Task goal: Using the records below, quote only the span that opens with the line containing "Instruction: Click the Details panel header" and closes with the line containing "Task: Click the Home house icon", exactly and inclusively.

------------------------------

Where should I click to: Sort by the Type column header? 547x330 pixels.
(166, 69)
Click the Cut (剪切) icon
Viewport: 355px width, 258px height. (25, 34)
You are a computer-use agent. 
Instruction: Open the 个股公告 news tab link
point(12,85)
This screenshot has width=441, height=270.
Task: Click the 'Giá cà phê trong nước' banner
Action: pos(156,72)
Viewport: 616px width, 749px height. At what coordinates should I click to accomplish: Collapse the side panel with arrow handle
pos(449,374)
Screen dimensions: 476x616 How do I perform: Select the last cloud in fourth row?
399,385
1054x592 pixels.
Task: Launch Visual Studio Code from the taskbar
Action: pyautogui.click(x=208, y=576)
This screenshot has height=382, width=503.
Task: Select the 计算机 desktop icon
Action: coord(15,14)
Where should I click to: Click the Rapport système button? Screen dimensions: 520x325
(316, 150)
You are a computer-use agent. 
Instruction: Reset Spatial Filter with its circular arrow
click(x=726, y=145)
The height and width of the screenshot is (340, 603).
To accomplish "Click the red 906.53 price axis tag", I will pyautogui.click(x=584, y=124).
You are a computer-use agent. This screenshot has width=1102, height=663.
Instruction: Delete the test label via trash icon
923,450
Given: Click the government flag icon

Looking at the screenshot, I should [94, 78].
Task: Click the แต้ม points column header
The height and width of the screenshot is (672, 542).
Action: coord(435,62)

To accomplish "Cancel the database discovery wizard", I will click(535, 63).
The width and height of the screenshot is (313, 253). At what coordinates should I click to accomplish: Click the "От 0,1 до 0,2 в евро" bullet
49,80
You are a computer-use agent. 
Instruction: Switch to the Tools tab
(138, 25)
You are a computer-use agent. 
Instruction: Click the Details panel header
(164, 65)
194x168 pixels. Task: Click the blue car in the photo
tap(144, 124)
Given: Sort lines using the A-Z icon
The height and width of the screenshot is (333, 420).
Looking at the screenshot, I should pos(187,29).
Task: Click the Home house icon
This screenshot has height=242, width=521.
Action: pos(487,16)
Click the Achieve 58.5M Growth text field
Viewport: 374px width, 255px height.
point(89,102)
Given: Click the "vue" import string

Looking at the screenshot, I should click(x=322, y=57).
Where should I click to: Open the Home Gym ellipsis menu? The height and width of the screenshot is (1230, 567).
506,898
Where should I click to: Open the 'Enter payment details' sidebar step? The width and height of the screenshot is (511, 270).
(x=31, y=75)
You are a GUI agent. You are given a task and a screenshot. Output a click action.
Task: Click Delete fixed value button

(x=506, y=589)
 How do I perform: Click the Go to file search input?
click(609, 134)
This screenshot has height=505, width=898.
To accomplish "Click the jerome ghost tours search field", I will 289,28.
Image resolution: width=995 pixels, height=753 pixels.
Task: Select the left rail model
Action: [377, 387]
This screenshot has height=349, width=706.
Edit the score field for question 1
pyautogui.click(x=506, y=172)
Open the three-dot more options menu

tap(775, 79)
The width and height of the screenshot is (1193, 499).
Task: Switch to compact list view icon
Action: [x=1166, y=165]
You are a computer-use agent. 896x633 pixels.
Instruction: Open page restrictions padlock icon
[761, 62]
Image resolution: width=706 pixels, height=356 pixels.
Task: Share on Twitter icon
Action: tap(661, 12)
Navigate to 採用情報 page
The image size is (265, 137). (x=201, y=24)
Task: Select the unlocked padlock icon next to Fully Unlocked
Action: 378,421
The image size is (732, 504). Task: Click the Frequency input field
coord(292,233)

------------------------------

Task output:
Instruction: Click the Details panel header
(164, 65)
194x168 pixels. Task: Click the blue car in the photo
tap(144, 124)
Given: Sort lines using the A-Z icon
The height and width of the screenshot is (333, 420).
Looking at the screenshot, I should pos(187,29).
Task: Click the Home house icon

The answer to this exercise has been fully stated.